The METR study from mid-2025 found that experienced developers took 19% longer to complete tasks when using AI, despite believing they'd been sped up by 20%. That study used early-2025 models, and things have moved significantly since. METR themselves acknowledged this when attempting a follow-up in early 2026, but struggled to complete it. As one developer in the study put it: "my head's going to explode if I try to do too much the old fashioned way because it's like trying to get across the city walking when all of a sudden I was more used to taking an Uber."
More recent is Laura Tacho's research at DX, presented at the Pragmatic Summit in February 2026. DX measures productivity using a combination of direct metrics (time saved per developer per week) and indirect metrics (PR throughput, delivery rate, developer experience). Their survey covered 121,000 developers across 450+ companies. The headline: measured productivity gains from AI sit around 10%. A long way from what you see in LinkedIn posts.
The more striking finding came from a deeper analysis of 67,000 developers over the same period. The outcomes were sharply divided: some companies saw customer-facing incidents cut by 50%, while others saw them double. The difference wasn't the AI. It was the organisation around it. In well-structured teams, AI acted as a force multiplier. In struggling ones, it exposed existing problems. As Tacho put it, AI won't fix deeper organisational issues unless you tackle those problems first.
Anthropic's own research adds another layer.

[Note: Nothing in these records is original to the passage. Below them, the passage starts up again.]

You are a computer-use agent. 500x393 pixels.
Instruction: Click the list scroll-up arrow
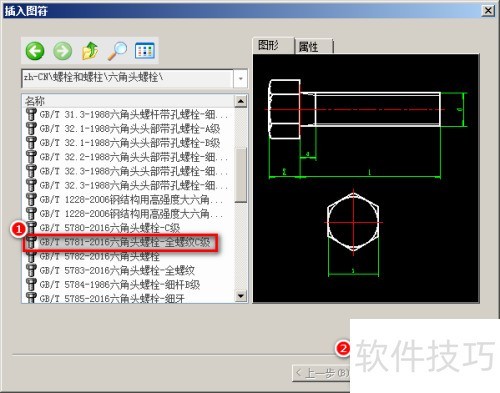point(241,101)
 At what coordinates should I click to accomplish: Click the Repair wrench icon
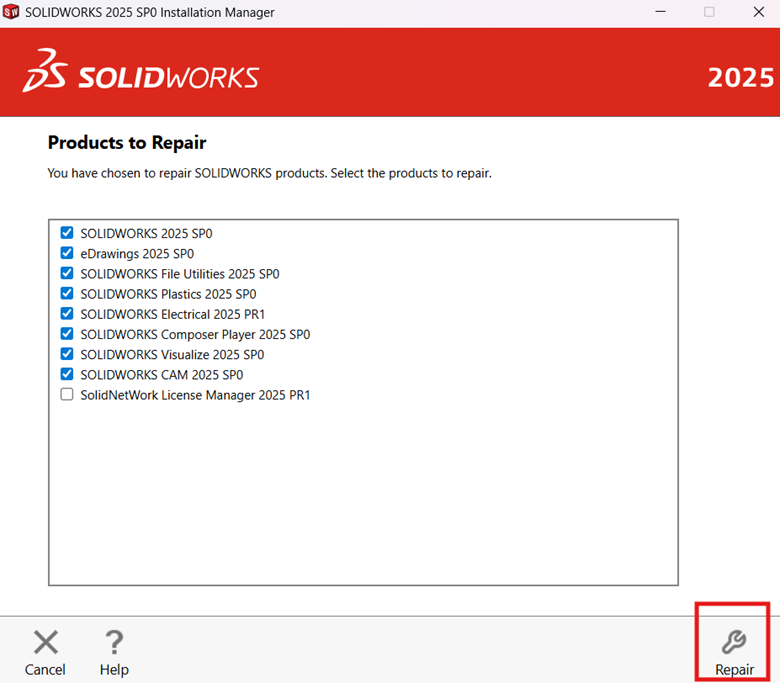pos(734,642)
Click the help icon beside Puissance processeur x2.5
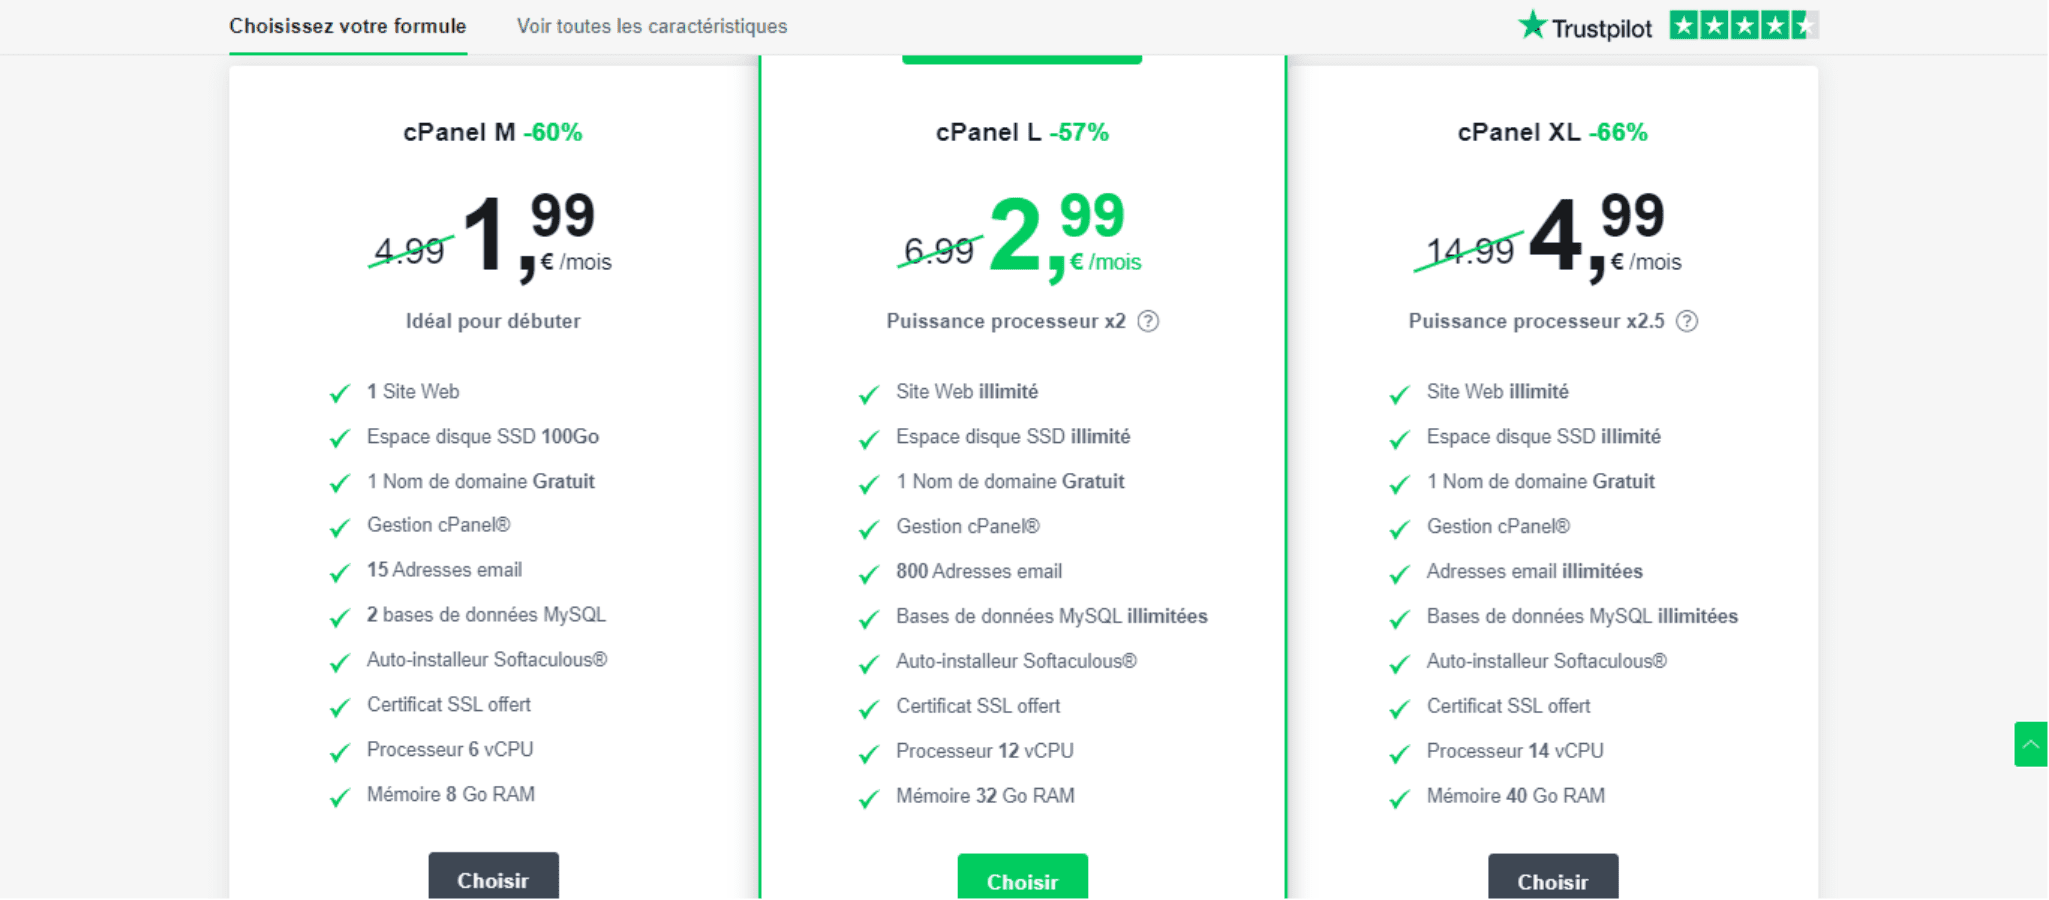2049x900 pixels. click(x=1687, y=321)
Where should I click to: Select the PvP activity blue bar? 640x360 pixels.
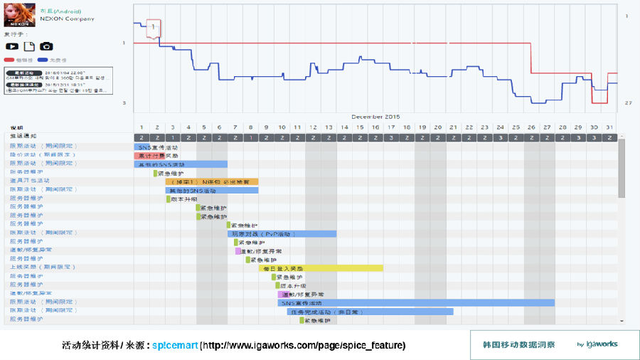[x=282, y=234]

In a controlled trial with junior developers, the group using AI completed tasks faster but scored 17% lower on comprehension. They shipped code they didn't understand. The developers who retained understanding were the ones who used AI to ask questions and build comprehension, not just to generate output.
This is good news, actually
I'm not arguing that AI provides no productivity gain. It clearly does. The speed of output is faster, the friction on routine tasks is lower, and the tooling keeps improving. AI is absolutely a variable in the productivity equation.

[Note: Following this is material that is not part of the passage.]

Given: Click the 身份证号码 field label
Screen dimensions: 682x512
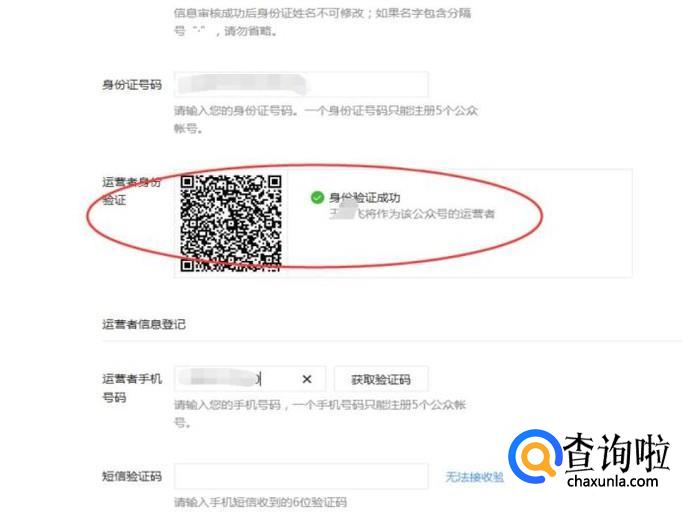Looking at the screenshot, I should click(x=132, y=85).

But it's not the only variable, and I think we're over-crediting it while under-crediting the groundwork. If your team started writing better requirements, documenting decisions, breaking work into smaller tasks, and structuring code more thoughtfully, you'd see productivity gains with or without AI in the picture.
The optimistic read is that AI has been the catalyst we needed. It gave us a reason to finally do what we always knew was right. The practices are sticking because the feedback loop is visible, the tooling makes them easier, and the results are immediate.
Just don't let anyone tell you that those productivity gains are all down to the AI.
Human written, AI assisted.
References
- METR, "Measuring the Impact of Early-2025 AI on Experienced Open-Source Developer Productivity" (July 2025) — metr.org
- METR, "We are Changing our Developer Productivity Experiment Design" (February 2026) — metr.org
- Laura Tacho / DX, "Measuring Developer Productivity & AI Impact" — presented at Pragmatic Summit, February 2026. Reported by ShiftMag
- Anthropic, "How AI assistance impacts the formation of coding skills" — anthropic.com
Top comments (1)
This hits on something we've been experiencing building Othex — AI doesn't fix a messy process, it accelerates it. We started treating every prompt like a spec: if you can't describe what you want clearly, the output is garbage regardless of the model.
The productivity gains became real once we stopped expecting AI to "figure it out" and started doing the upfront thinking we should have been doing anyway. Better requirements → better AI output → actually useful results.
The feedback loop piece is underrated too. AI makes iteration nearly zero-cost, which means bad groundwork gets exposed fast. Painful but valuable.